Static electrochemical detection of anti-N antibodies in PBS samples. (A) Chronoamperograms obtained from one SPCE consecutively connected to the NCM taken from five capillary-flow devices, each exposed to a 5 μL PBS-based sample of distinct anti-N antibody concentration. (B) Corresponding calibration curve showing blank-subtracted current at t=100 s (red). (Insert), amplification of B showing the measurements recorded with three independent SPCEs (red, blue and purple) and overall signal fit (black dashed line). Markers and error bars represent average and standard deviation (sd) over a 10 s interval centered in 100 s. Data fitted with a 4PL regression. LODs are calculated as the anti-N concentration corresponding to 3 sd of the blank signal.

Figure 4.

In-flow electrochemical detection of anti-N antibodies in PBS samples. (A) Excerpt of chronoamperograms recorded from one SPCE consecutively connected to four different capillary flow-devices, each supplied with a 5 μL PBS-based sample of distinct anti-N antibody concentration. Data was time-aligned with TMB delivery to the detection zone (t = 0). (B) Calibration curves obtained for three independent SPCEs (red from data shown in A, blue and purple) and overall fit for all three SPCEs (black dashed line). Markers and error bars represent average and sd over a 30 s interval centered in the current local minimum. Blank signal is subtracted from data. Data fitted with a 4PL regression.
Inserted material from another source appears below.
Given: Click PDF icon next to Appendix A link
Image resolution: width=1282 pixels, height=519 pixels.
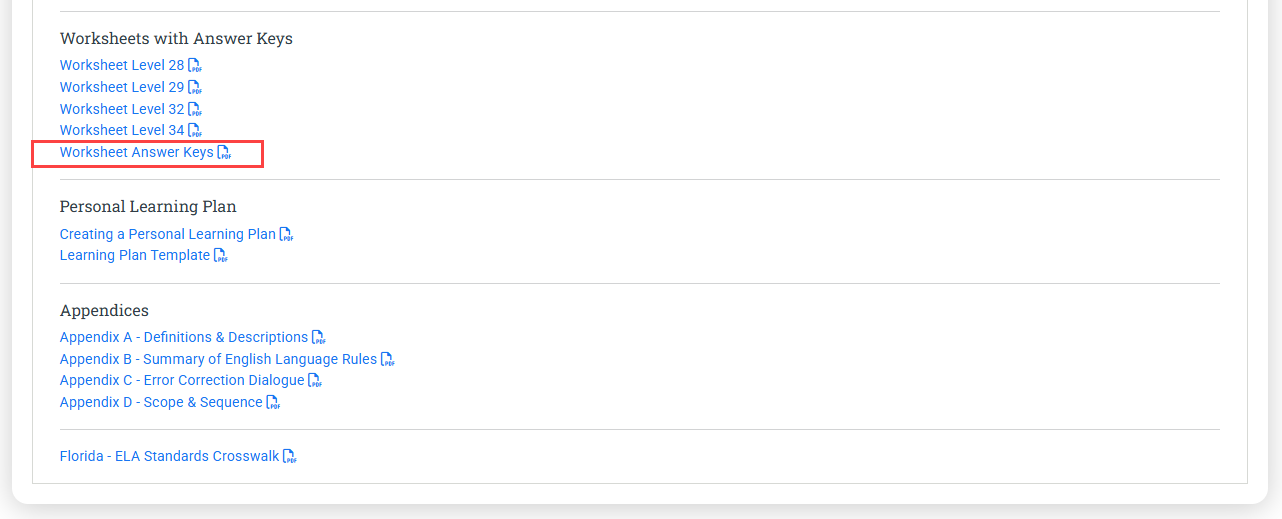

LODs are calculated as the anti-N concentration corresponding to 3 sd of the blank signal.

Figure 5.

In-flow detection of anti-N antibodies in human whole blood samples. (A) Representative chronoamperograms recorded from one SPCE consecutively connected to four different capillary flow-devices supplied with 10 μL human whole blood samples spiked with different anti-N antibody concentrations. Data was time-aligned with TMB delivery to the detection zone (t = 0). (B) Calibration curves recorded with three independent SPCEs (red from data shown in A, blue and purple) and overall fit for all three SPCEs (black dashed line). Markers and error bars represent average and sd over a 30 s interval centered in the current local minimum. Blank signal is subtracted from data. Data fitted with a 4P regression. LODs are calculated as the anti-N concentration corresponding to 3 sd of the blank signal.

Figure 6.

(A) Picture of the whole smartphone-based detection system, showing the electrochemical capillary-flow device connected to the NFC potentiostat, which is wirelessly operated from a smartphone. (B) In-flow chronoamperograms wirelessly recorded using the NFC potentiostat operated by a smartphone. Data is from two different capillary flow-devices supplied with 5 μL PBS-based samples of 0 and 1 μg/mL anti-N antibody concentrations.